Szkoleniowiec reprezentacji Francji w nadchodzących Igrzyskach Olimpijskich – Thierry Henry, spotka się z niemałym wyzwaniem. Ikona Kanonierów w ostatnim czasie zdradziła, że możliwość pozyskania wskazanych kadrowiczów będzie niezwykle karkołomna. Wśród zespołów, które zablokowały potencjalny wyjazd swoich piłkarzy znalazł się Arsenal, Chelsea, czy Real Madryt.
Turniej Olimpijski nie jest oficjalnie uznawany przez FIFA, w związku z czym, kluby mają możliwość blokowania wyjazdów wskazanych zawodników. Według ustaleń prasowych, Chelsea zablokowała powołania dla Benoit Badiashile, Malo Gusto i Enzo Fernandeza. Decyzja ma mieć związek z przyjściem nowego trenera, który będzie potrzebował czasu na kontakt z piłkarzami. Arsenal świadom intensywności sezonu zdecydował się nie puszczać na turniej Williama Saliby, a Real Madryt nowej gwiazdy – Kyliana Mbappe.

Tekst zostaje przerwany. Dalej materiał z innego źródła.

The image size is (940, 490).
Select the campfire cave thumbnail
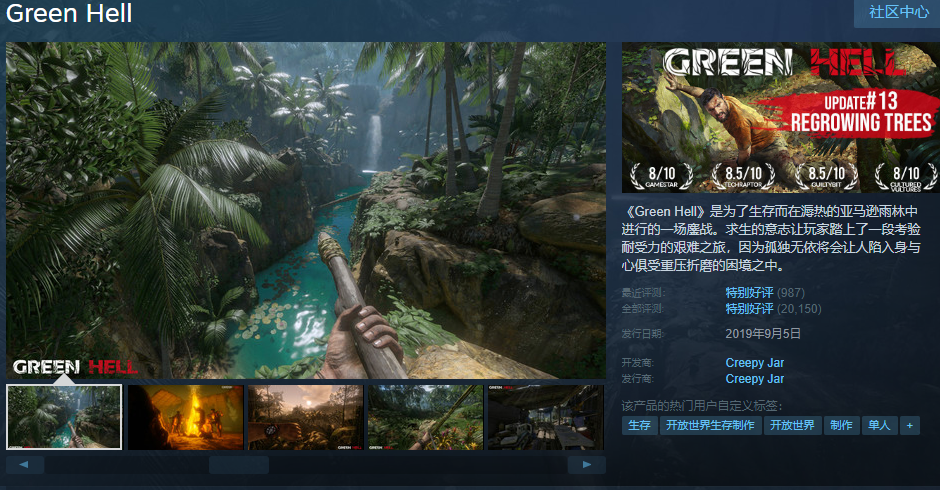(185, 417)
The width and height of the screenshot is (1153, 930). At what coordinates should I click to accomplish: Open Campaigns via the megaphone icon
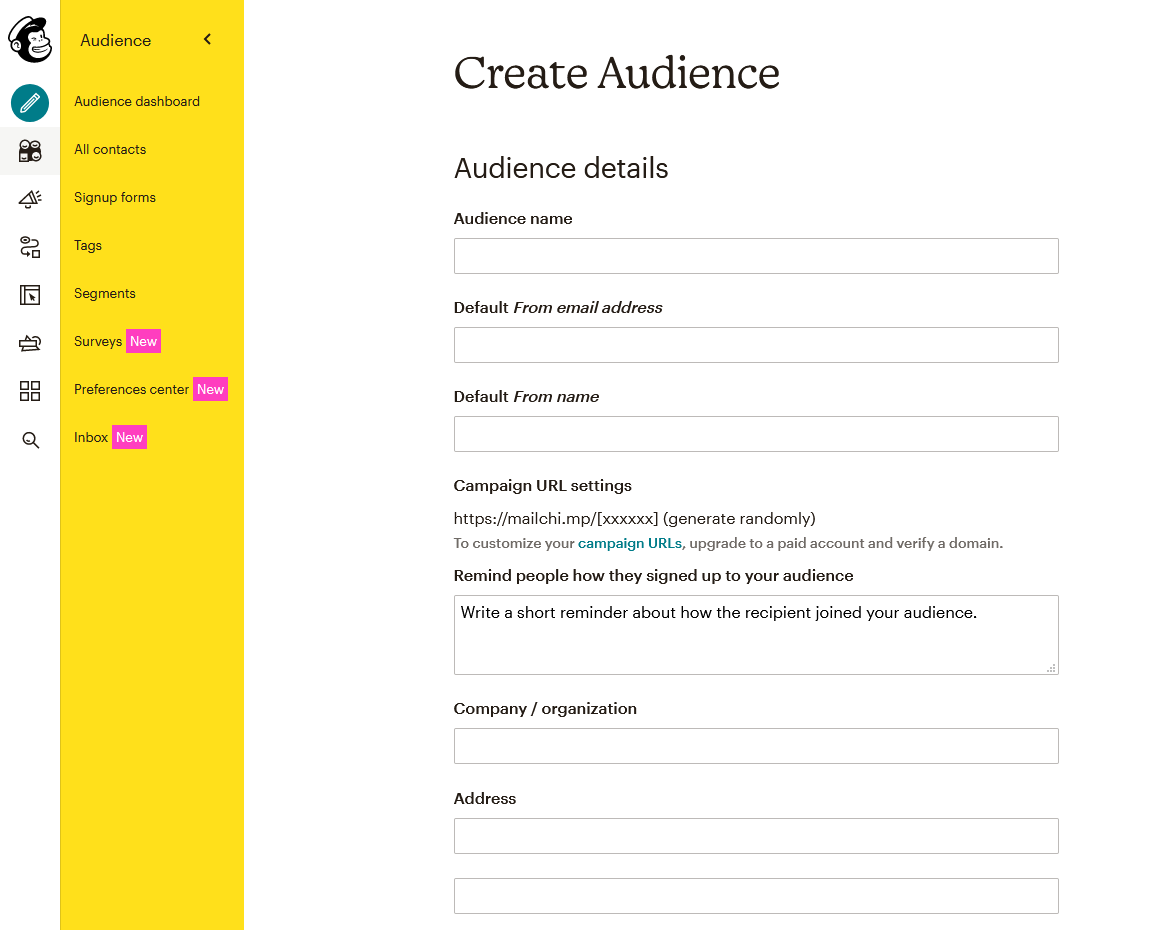tap(29, 198)
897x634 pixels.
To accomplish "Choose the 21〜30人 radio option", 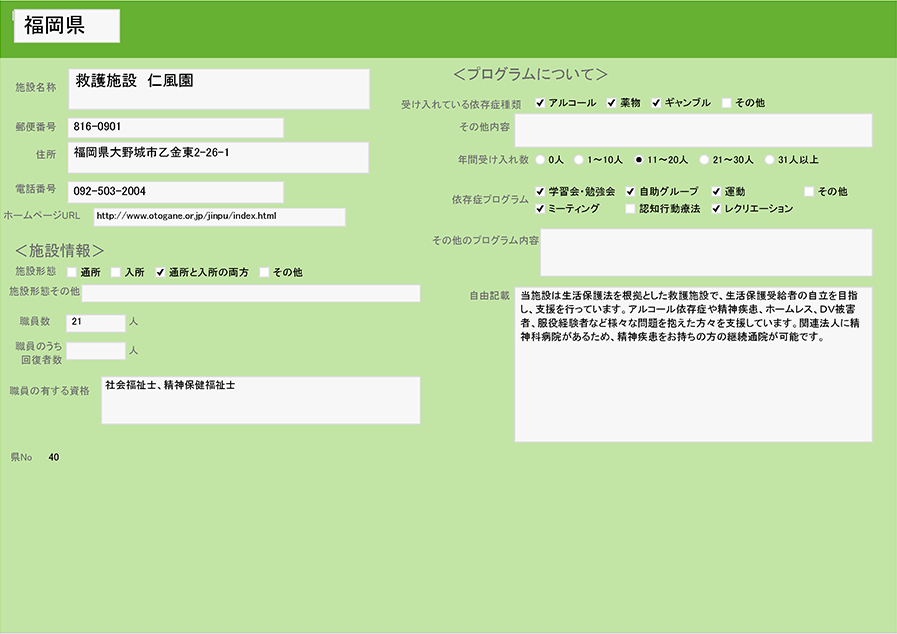I will 704,159.
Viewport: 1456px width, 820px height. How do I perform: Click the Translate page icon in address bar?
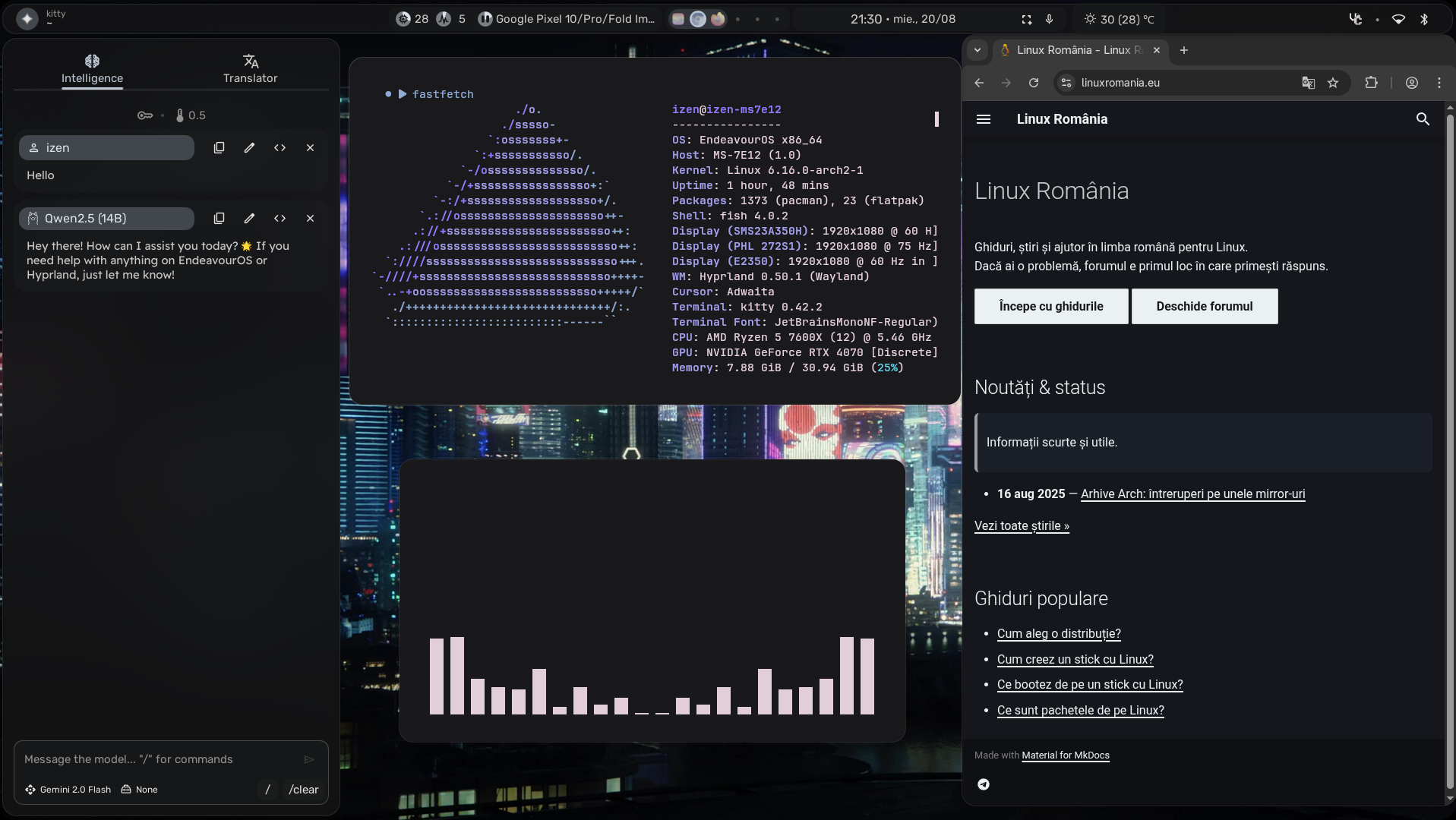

„Dlaczego nie powołałem Mbappe na Igrzyska? Ostatni raz otrzymałem tak wiele odmów jeszcze w czasach uniwersyteckich. Tu nawet nie ma mowy o negocjacjach. Po zadaniu pytania otrzymujesz odpowiedź, że nie ma możliwości ściągnięcia piłkarza i wychodzisz. Do dziś pamiętam, jak przegraliśmy eliminacje w 1999 roku przeciwko Włochom z Pirlo i Gattuso. Nie uroniłem łzy podnosząc Mistrzostwo Świata, jednak płakałem kiedy nie udało nam się zakwalifikować do Sydney. To tylko pokazuje, jak istotne są dla mnie te rozgrywki”. – mówił sfrustrowany Henry
Czas na skompletowanie kadry kończy się 3 lipca. Wśród potencjalnych liderów Francji mogą znaleźć się takie nazwiska jak: Olise, Mateta, Lacazette, Zaire-Emery czy Barcola. Tu powołanie na Euro 2024 nie stanowi większej przeszkody, co niewątpliwie wzmocniłoby pozycję Henry’ego.